Edit: another one I thought of is Scott Trowbridge, mostly because he was in the early Universal IOA promos before moving to WDI
Bruce Vaughn maybe?
 

AdventureHasAName

Well-Known Member
Thankfully, and I do mean this sincerely, he has been with Imagineering for almost 20 years working under a plethora of well-loved Imagineers and ACTUALLY HAS design experience with every Disney resort worldwide.
Are there a lot of "well-loved" Imagineers in the company? Baxter and Rohde (and they are both gone now) ... is there anyone else? And that's coming from me (who thinks Rohde is super-overrated).
 

Tha Realest

Well-Known Member
Are there a lot of "well-loved" Imagineers in the company? Baxter and Rohde (and they are both gone now) ... is there anyone else? And that's coming from me (who thinks Rohde is super-overrated).
It feels the heralded Imagineers of the past had their profiles grown organically, whereas the latest iterations feel like them being pushed and cultivated inorganically.
 

celluloid

Well-Known Member
The current gen can't even get The Hatxbox Ghost in the right spot with far beyond a reasonable amount of time to do so.

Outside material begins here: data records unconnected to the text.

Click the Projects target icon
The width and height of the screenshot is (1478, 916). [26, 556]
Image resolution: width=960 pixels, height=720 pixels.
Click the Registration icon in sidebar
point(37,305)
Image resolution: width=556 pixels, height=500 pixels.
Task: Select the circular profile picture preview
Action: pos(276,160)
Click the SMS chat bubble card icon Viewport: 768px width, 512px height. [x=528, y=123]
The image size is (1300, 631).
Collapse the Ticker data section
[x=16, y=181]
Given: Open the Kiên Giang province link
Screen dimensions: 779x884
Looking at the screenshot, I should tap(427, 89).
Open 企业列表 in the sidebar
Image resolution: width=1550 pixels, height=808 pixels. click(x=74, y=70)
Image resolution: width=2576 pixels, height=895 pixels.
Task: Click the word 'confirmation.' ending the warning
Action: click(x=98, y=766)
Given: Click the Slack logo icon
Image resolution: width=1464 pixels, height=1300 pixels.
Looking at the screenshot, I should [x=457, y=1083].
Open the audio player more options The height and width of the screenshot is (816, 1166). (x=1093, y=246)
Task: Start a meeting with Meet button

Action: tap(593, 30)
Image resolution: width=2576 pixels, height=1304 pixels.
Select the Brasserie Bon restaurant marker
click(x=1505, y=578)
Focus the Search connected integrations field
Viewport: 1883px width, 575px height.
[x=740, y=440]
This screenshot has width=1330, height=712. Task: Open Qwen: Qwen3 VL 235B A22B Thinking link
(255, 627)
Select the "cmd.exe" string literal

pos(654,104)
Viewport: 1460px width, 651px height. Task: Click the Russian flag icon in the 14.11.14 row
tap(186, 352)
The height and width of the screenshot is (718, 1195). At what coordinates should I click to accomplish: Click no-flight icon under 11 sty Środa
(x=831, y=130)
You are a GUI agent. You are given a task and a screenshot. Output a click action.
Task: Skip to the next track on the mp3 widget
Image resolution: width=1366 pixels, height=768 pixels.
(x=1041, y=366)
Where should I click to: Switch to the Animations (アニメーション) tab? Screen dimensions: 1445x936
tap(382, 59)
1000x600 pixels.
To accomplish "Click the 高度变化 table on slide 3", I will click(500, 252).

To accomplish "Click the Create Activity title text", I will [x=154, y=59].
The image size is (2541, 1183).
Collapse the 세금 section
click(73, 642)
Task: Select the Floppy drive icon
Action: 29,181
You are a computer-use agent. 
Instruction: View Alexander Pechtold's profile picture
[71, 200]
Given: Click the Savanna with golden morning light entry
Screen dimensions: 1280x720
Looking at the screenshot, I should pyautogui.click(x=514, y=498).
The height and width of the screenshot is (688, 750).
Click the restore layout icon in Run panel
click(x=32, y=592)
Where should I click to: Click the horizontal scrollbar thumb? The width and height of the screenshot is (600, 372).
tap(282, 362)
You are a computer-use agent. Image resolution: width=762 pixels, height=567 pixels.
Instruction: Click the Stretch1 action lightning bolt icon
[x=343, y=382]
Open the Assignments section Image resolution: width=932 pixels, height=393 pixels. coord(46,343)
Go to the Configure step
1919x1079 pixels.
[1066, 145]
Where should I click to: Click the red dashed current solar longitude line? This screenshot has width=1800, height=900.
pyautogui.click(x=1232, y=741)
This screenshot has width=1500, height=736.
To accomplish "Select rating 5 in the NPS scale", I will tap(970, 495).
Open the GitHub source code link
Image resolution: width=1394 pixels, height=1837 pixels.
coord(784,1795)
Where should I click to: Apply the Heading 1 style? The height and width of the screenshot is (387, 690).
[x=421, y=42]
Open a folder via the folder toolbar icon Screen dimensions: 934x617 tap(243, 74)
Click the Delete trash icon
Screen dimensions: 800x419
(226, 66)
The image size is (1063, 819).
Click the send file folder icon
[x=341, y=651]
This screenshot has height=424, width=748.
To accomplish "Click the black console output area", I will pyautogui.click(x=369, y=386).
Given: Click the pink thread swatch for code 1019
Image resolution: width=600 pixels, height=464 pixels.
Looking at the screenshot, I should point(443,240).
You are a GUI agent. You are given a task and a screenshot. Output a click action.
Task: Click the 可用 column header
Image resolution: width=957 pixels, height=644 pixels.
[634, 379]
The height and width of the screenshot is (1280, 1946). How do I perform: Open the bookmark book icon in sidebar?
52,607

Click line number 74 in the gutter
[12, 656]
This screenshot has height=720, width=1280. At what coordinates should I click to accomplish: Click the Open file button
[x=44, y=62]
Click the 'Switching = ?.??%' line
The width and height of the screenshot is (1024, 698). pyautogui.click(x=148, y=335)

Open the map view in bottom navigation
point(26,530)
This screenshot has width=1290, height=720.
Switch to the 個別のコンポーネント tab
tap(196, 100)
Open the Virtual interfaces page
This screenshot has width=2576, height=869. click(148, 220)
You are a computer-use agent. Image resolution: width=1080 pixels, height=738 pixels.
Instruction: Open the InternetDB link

Be it the fault of them, or the fault of the overlording Exec level.

It is what it is.

The terrible light saber switch from the finale of the Galactic Starcruiser was another great example of creativity taking a dive.
 

AdventureHasAName

Well-Known Member
It feels the heralded Imagineers of the past had their profiles grown organically, whereas the latest iterations feel like them being pushed and cultivated inorganically.
It is because they created things that people loved so much (and for so many decades) that they naturally wanted to learn more about who made them. I wouldn't know anything about Mary Blair or Marc Davis if there was no It's a Small World or Pirates of the Caribbean. I wouldn't know who the Sherman Brothers were if I didn't ride Journey Into Imagination in the summer of 1983. Sad to say, but modern WDI isn't making anything that people love.
 

celluloid

Well-Known Member
It is because they created things that people loved so much (and for so many decades) that they naturally wanted to learn more about who made them. I wouldn't know anything about Mary Blair or Marc Davis if there was no It's a Small World or Pirates of the Caribbean. I wouldn't know who the Sherman Brothers were if I didn't ride Journey Into Imagination in the summer of 1983. Sad to say, but modern WDI isn't making anything that people love.

With the exception of a few recent E tickets that are hard to tell if they stand the test of time and 2005's additions...

People are returning for the same things they have since the 90s, which are the classics you mentioned. Crazy to think about. Imagineers stand on shoulders more than ever, be it by their ways or the ways pushed to them.